Magdeburg l  Nach der Infektion eines Kollegen wurden 16 Einsatzkräfte in Quarantäne geschickt und die Dienstpläne der verbliebenen Kollegen entzerrt. Bestandteil des Norfallplans, der grundsätzlich die dauerhafte Einsatzbereitschaft auf akzeptablem Niveau sichern soll, war ein Abschmelzen der permanenten Mindeststärke von 54 auf nur noch 39 jederzeit einsatzbereite Berufsretter. Diese Durststrecke ist vorbei. Nach einer Wiederanhebung der Mindeststärke auf 47 Einsatzkräfte kommen nun noch zwei dazu.

Dieses weiter vorsichtig aufstockende Vorgehen schlägt die Verwaltung dem Stadtrat zur Sitzung am kommenden Donnerstag in einem entsprechenden Beschlusspapier vor. „Der gegenwärtige spontane Anstieg von coronabedingten Infektionen in der Landeshauptstadt Magdeburg erfordert weiterhin eine hohe Aufmerksamkeit und Wachsamkeit“, begründet die Verwaltung ihren Vorschlag. Eine Erkrankungswelle könne weiterhin grundsätzlich zu einem zeitweiligen Verlust des Großteiles des Einsatzwertes der Berufsfeuerwehr im Brandschutz und Rettungsdienst führen. Dadurch würde der sogenannte „Grundschutz“, die Entsendung eines Löschzuges zu einem Wohnungsbrand innerhalb der gesetzlich festgelegten Hilfsfrist, nicht mehr garantiert.

Vorsichtig wird aufgestockt

Ein solches Szenario will die Verwaltung unbedingt verhindern und vorsichtig aufstocken. Der gegenwärtig geringe Krankenstand und die weiterzuführenden und gegebenenfalls weiter auszubauenden betrieblichen Schutzmaßnahmen ließen aufgrund der aktuellen Lageentwicklung die Rückkehr zur vollen Solldienststärke von 54 Funktionsstellen nicht zu, heißt es weiter im Beschlusspapier für den Stadtrat.

In einem weiteren Zwischenschritt werde die aktuelle Dienststärke von 47 auf 49 Stellen angehoben und die Dienstverteilung von derzeit vier auf drei Wachabteilungen zurückgeführt.

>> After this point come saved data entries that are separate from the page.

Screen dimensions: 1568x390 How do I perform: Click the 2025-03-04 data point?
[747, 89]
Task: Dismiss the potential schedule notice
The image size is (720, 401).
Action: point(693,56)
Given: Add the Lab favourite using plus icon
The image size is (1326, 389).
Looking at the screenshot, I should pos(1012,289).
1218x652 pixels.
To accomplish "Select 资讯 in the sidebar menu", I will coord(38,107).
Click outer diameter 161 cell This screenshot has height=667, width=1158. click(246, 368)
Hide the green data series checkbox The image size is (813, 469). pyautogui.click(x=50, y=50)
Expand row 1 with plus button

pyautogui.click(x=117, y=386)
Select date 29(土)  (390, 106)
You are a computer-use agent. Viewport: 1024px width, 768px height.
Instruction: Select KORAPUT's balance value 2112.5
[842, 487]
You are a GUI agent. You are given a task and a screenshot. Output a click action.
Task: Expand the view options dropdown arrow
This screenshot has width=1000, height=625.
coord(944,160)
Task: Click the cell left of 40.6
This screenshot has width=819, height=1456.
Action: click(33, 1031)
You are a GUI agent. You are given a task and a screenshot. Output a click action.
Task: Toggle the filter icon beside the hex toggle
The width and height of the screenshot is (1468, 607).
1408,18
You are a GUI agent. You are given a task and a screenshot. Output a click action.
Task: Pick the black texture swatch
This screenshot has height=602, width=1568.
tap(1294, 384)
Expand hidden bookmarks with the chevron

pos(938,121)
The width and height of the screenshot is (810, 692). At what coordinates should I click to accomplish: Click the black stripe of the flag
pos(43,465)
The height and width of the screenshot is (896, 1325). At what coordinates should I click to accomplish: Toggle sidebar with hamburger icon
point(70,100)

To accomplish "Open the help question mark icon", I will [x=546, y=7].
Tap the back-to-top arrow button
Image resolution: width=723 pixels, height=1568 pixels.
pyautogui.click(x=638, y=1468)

So werde das Reaktionsvermögen bei zeitgleichen Einsätzen wieder verbessert und eine volle Einsatzbereitschaft der Technik gewährleistet.

Stand bis Ende September

Vorgesehen ist der Minus-fünf-Betrieb bei der Berufsfeuerwehr zunächst und abhängig von der weiteren Entwicklung der Pandemie bis Ende September.